Under the criteria, cancelling EACs to claim CFE consumption is mandatory "in markets where EACs are in common use", unless the electricity is self-generated or delivered via a direct line through a physical power purchase agreement (PPA). Examples include Latin American countries using international renewable energy certificates (I-RECs), European countries using AIB guarantees of origin (GOOs), and Australia, New Zealand and North American countries using RECs, although buyers in those and other areas are not required to choose a specific tracking system.
Claims based on certificates must observe geographic market boundaries and temporal alignment. A market boundary is "an area which is internally well-connected by a synchronous electric grid", with a consistent regulatory framework and where "utilities and suppliers recognise each other's energy attributes". Among the listed examples are European network Entso-e, Australia's national electricity market and grid regions defined by the US federal government.
From a temporal point of view, EACs must be matched to consumption on an hourly basis, but the guidance provides for situations in which such granularity is not available.
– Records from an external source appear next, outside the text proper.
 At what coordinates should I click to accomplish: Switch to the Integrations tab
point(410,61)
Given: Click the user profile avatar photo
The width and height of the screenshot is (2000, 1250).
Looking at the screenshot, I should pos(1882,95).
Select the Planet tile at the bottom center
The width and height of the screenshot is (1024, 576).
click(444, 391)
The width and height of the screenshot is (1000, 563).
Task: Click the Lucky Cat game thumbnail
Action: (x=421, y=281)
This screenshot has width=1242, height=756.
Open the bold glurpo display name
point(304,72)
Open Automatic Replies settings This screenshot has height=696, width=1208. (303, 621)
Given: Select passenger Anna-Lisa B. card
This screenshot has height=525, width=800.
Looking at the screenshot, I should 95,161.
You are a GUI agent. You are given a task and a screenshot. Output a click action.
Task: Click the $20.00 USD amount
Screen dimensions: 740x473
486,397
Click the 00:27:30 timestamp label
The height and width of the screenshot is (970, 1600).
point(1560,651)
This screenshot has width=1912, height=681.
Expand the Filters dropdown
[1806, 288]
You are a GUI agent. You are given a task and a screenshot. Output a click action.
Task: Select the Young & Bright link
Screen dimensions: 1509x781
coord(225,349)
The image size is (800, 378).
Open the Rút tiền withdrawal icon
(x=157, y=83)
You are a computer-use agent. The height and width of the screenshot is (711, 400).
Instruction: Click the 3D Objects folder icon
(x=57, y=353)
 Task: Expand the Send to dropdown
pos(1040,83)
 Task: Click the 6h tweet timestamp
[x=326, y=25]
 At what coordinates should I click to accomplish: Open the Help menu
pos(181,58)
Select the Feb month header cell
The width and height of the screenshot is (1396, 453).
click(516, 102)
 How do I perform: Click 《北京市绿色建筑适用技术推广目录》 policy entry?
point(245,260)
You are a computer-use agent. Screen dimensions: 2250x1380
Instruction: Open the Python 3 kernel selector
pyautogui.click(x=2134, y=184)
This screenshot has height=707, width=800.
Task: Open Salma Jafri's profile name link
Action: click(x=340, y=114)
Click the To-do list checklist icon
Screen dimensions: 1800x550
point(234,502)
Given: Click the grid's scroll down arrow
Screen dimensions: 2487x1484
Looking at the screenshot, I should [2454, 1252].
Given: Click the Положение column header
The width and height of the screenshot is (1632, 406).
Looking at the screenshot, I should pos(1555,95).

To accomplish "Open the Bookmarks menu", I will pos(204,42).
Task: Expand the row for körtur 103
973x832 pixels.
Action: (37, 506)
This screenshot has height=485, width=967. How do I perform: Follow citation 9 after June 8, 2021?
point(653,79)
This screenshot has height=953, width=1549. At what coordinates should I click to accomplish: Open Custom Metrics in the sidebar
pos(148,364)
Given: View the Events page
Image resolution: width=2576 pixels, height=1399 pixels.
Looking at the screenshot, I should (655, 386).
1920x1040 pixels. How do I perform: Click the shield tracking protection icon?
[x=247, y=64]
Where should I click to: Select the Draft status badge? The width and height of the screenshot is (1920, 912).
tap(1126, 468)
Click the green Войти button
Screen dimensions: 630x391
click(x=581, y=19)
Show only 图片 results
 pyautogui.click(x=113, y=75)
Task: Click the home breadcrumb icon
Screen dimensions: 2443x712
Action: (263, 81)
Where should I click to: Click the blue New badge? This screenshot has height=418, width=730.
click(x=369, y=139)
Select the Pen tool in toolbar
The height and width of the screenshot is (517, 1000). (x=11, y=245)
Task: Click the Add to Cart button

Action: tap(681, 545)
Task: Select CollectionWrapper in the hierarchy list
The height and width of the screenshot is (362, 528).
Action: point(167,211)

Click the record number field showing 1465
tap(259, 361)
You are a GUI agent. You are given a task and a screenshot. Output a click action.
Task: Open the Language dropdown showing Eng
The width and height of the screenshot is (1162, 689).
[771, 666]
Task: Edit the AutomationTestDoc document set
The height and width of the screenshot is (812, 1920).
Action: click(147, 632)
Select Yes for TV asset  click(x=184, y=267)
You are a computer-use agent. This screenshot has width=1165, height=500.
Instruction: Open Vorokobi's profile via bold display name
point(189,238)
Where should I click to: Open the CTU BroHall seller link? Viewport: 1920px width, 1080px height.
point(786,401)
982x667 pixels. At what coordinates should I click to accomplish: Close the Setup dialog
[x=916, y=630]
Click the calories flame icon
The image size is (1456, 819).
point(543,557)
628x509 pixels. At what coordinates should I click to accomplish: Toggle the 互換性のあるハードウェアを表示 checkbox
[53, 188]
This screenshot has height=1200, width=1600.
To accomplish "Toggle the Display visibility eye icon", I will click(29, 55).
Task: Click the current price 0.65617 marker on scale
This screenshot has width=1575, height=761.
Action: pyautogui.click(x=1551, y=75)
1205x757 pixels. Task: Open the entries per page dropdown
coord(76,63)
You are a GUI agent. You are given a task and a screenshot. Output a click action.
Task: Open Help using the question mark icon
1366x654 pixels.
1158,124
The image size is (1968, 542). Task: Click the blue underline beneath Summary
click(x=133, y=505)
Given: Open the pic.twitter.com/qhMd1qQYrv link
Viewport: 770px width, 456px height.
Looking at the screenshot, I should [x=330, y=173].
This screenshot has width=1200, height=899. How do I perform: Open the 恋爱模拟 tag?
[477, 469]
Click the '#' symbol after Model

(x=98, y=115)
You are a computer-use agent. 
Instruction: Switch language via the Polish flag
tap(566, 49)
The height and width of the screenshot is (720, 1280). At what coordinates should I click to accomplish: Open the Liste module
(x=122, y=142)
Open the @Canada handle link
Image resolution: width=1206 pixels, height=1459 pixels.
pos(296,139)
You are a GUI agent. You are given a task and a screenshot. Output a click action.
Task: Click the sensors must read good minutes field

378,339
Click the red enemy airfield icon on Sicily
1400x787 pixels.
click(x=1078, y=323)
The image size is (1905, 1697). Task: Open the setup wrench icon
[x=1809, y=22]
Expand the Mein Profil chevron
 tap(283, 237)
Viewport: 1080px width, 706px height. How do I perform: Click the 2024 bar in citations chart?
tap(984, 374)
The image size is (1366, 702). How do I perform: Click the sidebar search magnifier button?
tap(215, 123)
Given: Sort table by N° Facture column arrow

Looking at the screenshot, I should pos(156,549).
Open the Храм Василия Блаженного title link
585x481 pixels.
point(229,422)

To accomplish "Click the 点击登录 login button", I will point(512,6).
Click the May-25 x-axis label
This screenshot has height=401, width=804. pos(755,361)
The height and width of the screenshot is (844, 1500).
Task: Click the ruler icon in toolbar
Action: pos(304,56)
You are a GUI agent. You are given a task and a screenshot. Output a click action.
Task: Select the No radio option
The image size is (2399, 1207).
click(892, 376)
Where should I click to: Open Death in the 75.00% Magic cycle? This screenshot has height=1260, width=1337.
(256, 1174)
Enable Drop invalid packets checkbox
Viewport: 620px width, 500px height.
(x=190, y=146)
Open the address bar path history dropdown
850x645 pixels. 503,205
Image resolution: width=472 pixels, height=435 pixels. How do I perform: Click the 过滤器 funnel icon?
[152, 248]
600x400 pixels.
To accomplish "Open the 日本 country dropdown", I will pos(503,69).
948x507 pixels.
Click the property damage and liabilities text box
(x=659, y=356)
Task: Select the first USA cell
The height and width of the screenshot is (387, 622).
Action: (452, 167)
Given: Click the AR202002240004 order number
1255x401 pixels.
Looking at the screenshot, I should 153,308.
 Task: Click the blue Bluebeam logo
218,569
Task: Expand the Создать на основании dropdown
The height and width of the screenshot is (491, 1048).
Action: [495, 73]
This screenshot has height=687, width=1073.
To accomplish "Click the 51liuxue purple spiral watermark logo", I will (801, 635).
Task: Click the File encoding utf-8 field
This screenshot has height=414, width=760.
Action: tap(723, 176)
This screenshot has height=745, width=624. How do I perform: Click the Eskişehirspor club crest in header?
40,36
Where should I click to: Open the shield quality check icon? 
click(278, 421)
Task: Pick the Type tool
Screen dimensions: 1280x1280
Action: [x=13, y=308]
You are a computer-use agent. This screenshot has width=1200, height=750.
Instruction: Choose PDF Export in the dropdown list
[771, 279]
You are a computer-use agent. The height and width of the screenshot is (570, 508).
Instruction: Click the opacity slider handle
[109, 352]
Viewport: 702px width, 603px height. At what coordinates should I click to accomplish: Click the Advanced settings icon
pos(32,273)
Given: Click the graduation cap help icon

In this case, buyers must pair certificates with hourly metering data coming from the same generator and verified through an ID, and the generator has to transfer exclusive rights to those claims, in order to avoid double counting.
France has currently the most granular GOO disclosure system in the AIB hub, requiring monthly matching. Other countries such as Denmark have tested the use of hourly-matched certificates.
The legal framework for granular GOOs in the EU is established under the revised renewable energy directive (RED III), which encourages greater time-stamping of certificates and allows for GOOs of less than 1MWh. But there are still discrepancies across the AIB hub, even on the more common annual matching system, with some countries — such as Italy, Ireland and Portugal — allowing cancellations for up to 18 months from energy production and the use of previous-year GOOs for compliance the following year.
Caveats for biomass
The 24/7 CFE Coalition recognises electricity from wind, solar, zero-emissions geothermal, marine, sustainable hydropower and nuclear as carbon-free. Crucially, biomass-fired output is classified as carbon-free only when it comes from waste and residue, and corporate buyers must submit in this case a project-specific lifecycle GHG assessment. If emissions exceed zero, companies can claim biomass-based CFE for only up to 10pc of their global electricity consumption.
RE100 — a coalition also led by Climate Group — published new technical guidance in April, banning biomass co-fired with coal and setting stricter rules on the use of EACs.